Part:BBa_K5531008

pET-24a-PKG50-P4VP4

Sequence and Features

Assembly Compatibility:

10
COMPATIBLE WITH RFC[10]
12
INCOMPATIBLE WITH RFC[12]
Illegal NheI site found at 5062
Illegal NotI site found at 5120
21
INCOMPATIBLE WITH RFC[21]
Illegal BglII site found at 4957
Illegal BglII site found at 6432
Illegal BamHI site found at 5095
Illegal XhoI site found at 5129
23
COMPATIBLE WITH RFC[23]
25
INCOMPATIBLE WITH RFC[25]
Illegal NgoMIV site found at 137
Illegal NgoMIV site found at 3177
Illegal NgoMIV site found at 3337
Illegal NgoMIV site found at 4925
1000
COMPATIBLE WITH RFC[1000]

BBa_K5531008 (pET-24a-PKG50-P4VP4)

Construction Design

This targeted gene, PKG50-P4VP4 (BBa_K5531003), synthesized by a biotech company, contains proline-free heterotrimeric collagen-like protein motifs PKG fused with the P15VP4 protein. The pET24a (BBa_K5531005) serves as the vector. The homologous recombination method was employed for the construction of pET24a-PKG50-P4VP4 (BBa_K5531008).

Figure 1: Plasmid map of pET-24a-PKG50-P4VP4

Fig. 1. Plasmid map of pET-24a-PKG50-P4VP4

Experimental Approach

We isolated pET-24a vectors from bacterial solutions primarily by centrifugation. The vectors were then obtained from the remains in the absorption column. Subsequently, we linearized the vectors using restriction enzymes and conducted electrophoresis to analyze the products. The electrophoresis result displayed consistency toward the expected outcome (PKG50-P4VP4 is 2000 bp); we selected colonies and sent them directly for sequencing. Figure 2 shows the success of pET24a-PKG50-P4VP4 construction.

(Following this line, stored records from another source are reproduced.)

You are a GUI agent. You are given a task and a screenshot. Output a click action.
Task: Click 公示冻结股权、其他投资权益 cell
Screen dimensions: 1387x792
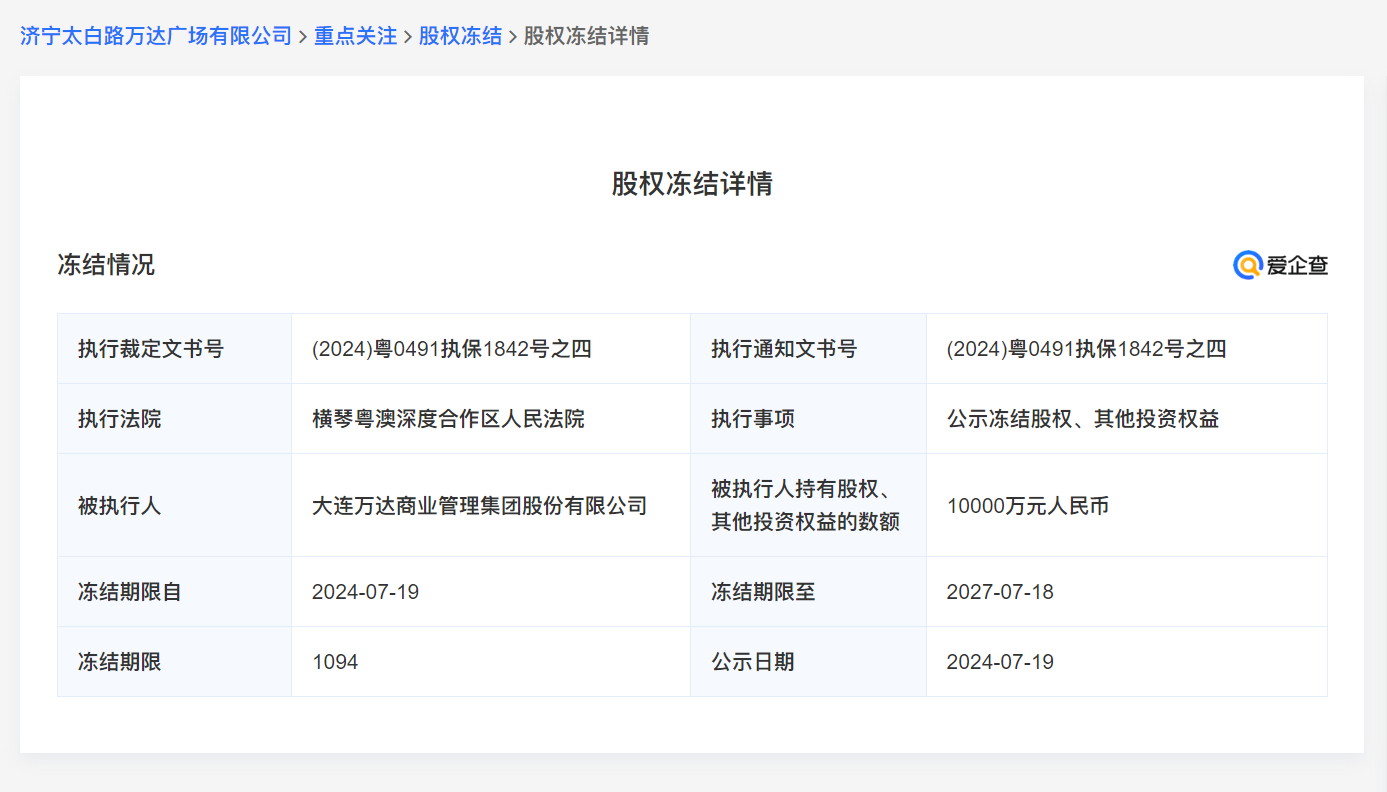click(1083, 419)
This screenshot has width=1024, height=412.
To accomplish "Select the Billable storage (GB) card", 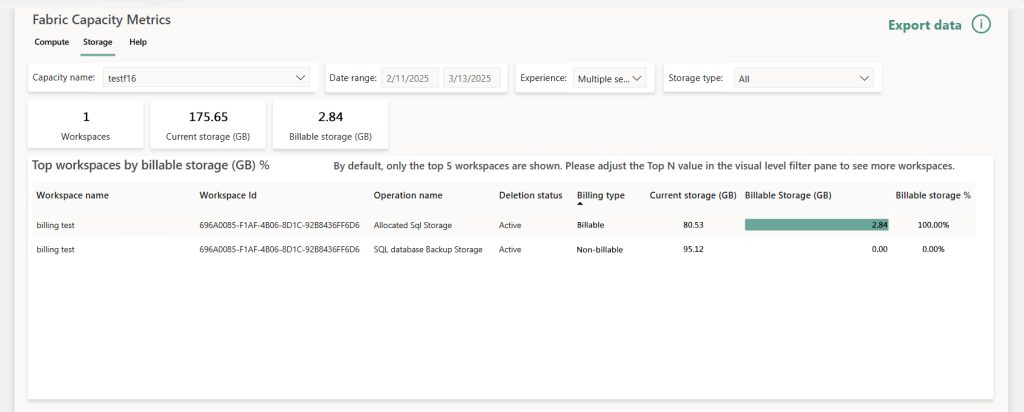I will coord(330,125).
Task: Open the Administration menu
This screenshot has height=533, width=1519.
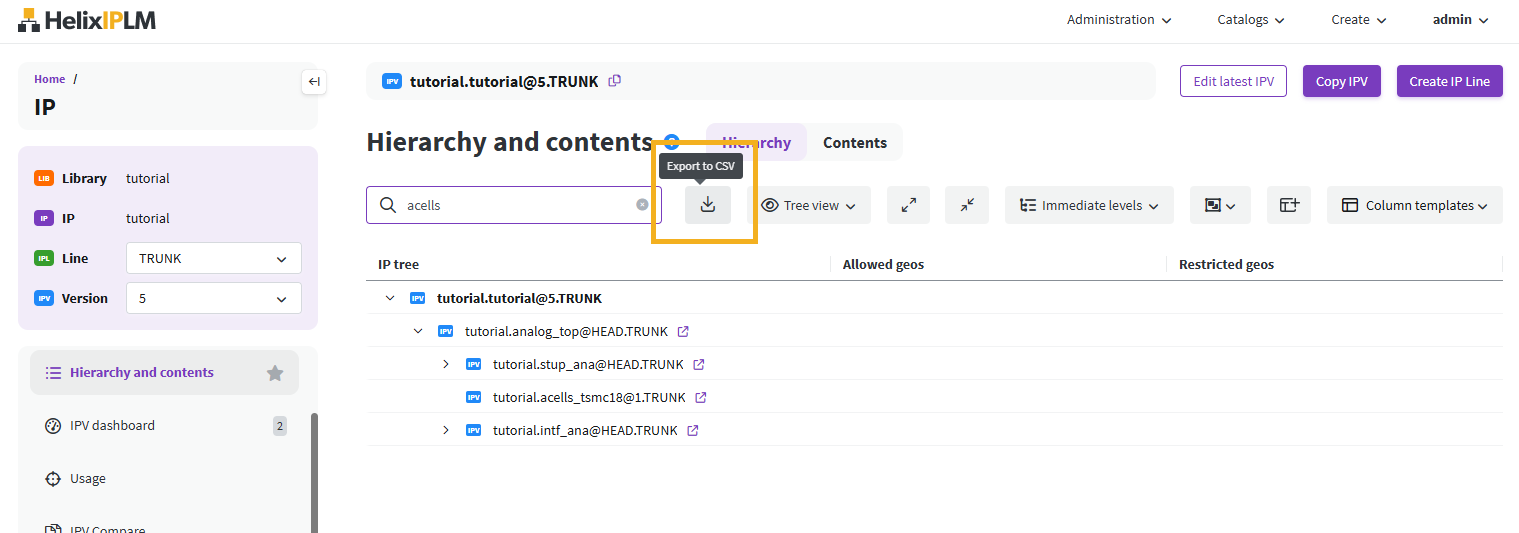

Figure 2: The results of pET24a-PKG50-P4VP4

Fig. 2. The results of pET24a-PKG50-P4VP4

Characterization/Measurement

Later, the plasmid pET-24a-PKG50-P4VP4 was transferred to E. coli DH5α to replicate. The extracted plasmid was transferred into E. coli BL21, which can help express His-PKG50-P4VP4. After the colony PCR of E. coli BL21 was finished and verified, the bacteria were cultured and treated with 0.2 mM IPTG, which can promote protein expression. After promoting the protein expression overnight, the protein was purified via His-tag Purification Resin and went through SDS-PAGE electrophoresis. The target protein PKG50-P4VP4 has a size of 68.1 kDa.

Figure 3: The expression of PKG50-P4VP4 using E. coli BL21.

Fig. 3. The expression of PKG50-P4VP4 using E. coli BL21.

Characterization of Collagen Oligomers

Collagen of the C-D-E-VP4 complex (in a 1:1:1 ratio) was diluted to a concentration of 0.5 mg/mL and incubated at 37°C for 1 hour before undergoing native-PAGE and SEC analysis. As illustrated in Figure 4, the samples were divided into two distinct clusters: high-molecular-weight and low-molecular-weight states. Each cluster contained multiple bands, indicative of varying degrees of proline hydroxylation. Based on the construct design, we hypothesized that the high-molecular-weight clusters represented the trimer assemblies, while the low-molecular-weight clusters corresponded to the monomers. This hypothesis was confirmed by the SEC analysis, as depicted in Figure 4. The peaks for the C-D-E-VP4 complex also ranged from 0.5 to 0.8 CV, with the prominent peaks at 0.57 CV, 0.68 CV, 0.72 CV, and 0.77 CV, indicating a trimer at 0.57 CV and the other peaks corresponding to the monomers of C, D, and E.

Figure 4: Native-PAGE analysis of oligomeric states of collagen C-D-E complex.

Fig. 4. Native-PAGE analysis of oligomeric states of collagen C-D-E complex (left); Size exclusion chromatographic (SEC) analysis of oligomeric states of collagen C-D-E complex (right).

References

[1] Gauba V, Hartgerink JD. Self-assembled heterotrimeric collagen triple helices directed through electrostatic interactions. J Am Chem Soc. 2007 Mar 7;129(9):2683-90.
[2] Liu Zezhong; Zhou Jie; Zhu Yun; Lu Lu; Jiang Shibo; School of Basic Medical Sciences, Fudan University; Department of Pharmacology, School of Pharmacy, Fudan University; Institute of Biophysics, Chinese Academy of Sciences.